Durante tres años, de 1975 a 1977, fui delegado regio­nal del Infonavit en Sinaloa, Baja California Sur y Du­rango. Cada mes acudía a las reuniones de las comi­siones consultivas regionales tripartitas. En Baja California y Durango asistían a las mismas, personalmente, por el sector gobierno, los propios gobernadores: Ángel César Mendoza Arámburo y Héctor Mayagoitia Domínguez, respectivamen­te.

En la tierra de los alacranes se daba el caso de que el go­bernador había sido director general del Instituto Politécnico Nacional y, al ubicarme como economista politécnico, me trataba con gran deferencia y su gobierno apoyaba esmera­damente los programas del instituto. Otro factor no menos importante lo constituía el hecho de que uno de los tres sub­directores del Infonavit era un distinguido duranguense: el licenciado Miguel González Avelar, subdirector jurídico.

El licenciado González Avelar, destacado escritor, aboga­do y político mexicano, nacido el 19 de marzo de 1937 en Vic­toria de Durango, fue el único funcionario del Instituto que me felicitó por escrito por mi nombramiento como delegado, expedido por el licenciado Jesús Silva-Herzog Flores. Otro tanto hizo el licenciado Julio Millán, del sector empresarial. El licenciado González Avelar, siempre que me veía me tra­taba con sencillez y me pedía que no dejara de promover la mayor inversión en su estado. Aparte de ser una fina persona, a mí me simpatizó desde que lo conocí porque yo sabía que él apoyaba a los sinaloenses. Tenía, como su brazo derecho, al doctor Gonzalo Armienta Calderón, en contratos a nivel nacional. Un reconocido especialista en la materia. Éste, a su vez, encabezaba una terna de brillantes colaboradores de Sinaloa, entre los que figuraban Ernesto Cebreros Murillo y Francisco Frías Castro.

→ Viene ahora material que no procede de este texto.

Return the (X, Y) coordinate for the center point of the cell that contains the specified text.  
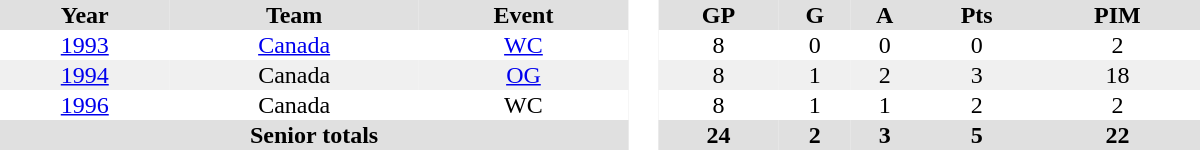
18 (1118, 75)
1993 (85, 45)
Team (294, 15)
Senior totals (314, 135)
1994 (85, 75)
Pts (976, 15)
22 (1118, 135)
5 (976, 135)
24 (718, 135)
Event (524, 15)
G (815, 15)
A (885, 15)
OG (524, 75)
PIM (1118, 15)
GP (718, 15)
Year (85, 15)
1996 (85, 105)
Locate the cell with the specified text and output its (x, y) center coordinate. 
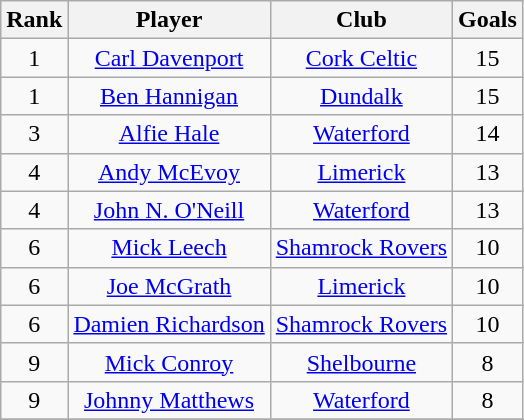
Joe McGrath (169, 286)
Andy McEvoy (169, 172)
14 (488, 134)
Damien Richardson (169, 324)
Carl Davenport (169, 58)
Cork Celtic (361, 58)
Johnny Matthews (169, 400)
Mick Leech (169, 248)
Shelbourne (361, 362)
Goals (488, 20)
Club (361, 20)
Dundalk (361, 96)
3 (34, 134)
Rank (34, 20)
Alfie Hale (169, 134)
Player (169, 20)
Ben Hannigan (169, 96)
John N. O'Neill (169, 210)
Mick Conroy (169, 362)
Output the (X, Y) coordinate of the center of the cell containing the given text.  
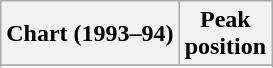
Chart (1993–94) (90, 34)
Peakposition (225, 34)
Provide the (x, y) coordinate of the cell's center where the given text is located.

Durante los tres años de delegado, en mis visitas a las se­siones de la comisión mencionada y a firmar miles de hojas de protocolos y de escrituras de cientos de créditos y viviendas asignadas a los trabajadores de Durango, siempre me hospedé en un pequeño hotel colonial, propiedad de una hermana del licenciado Miguel González Avelar, en el centro de la ciudad, contra esquina de catedral, con vista al parque histórico. Edifi­cado todo de cantera gris con una planta alta, muros de aproxi­madamente 50 centímetros de ancho y corredores que daban a un patio interior con una pequeña fuente, aparte de econó­mico y tener un excelente servicio de restaurante, dicho hotel familiar resultaba cómodo, pues se ubicaba a corta distancia de las oficinas del Infonavit, a las que podía ir caminando.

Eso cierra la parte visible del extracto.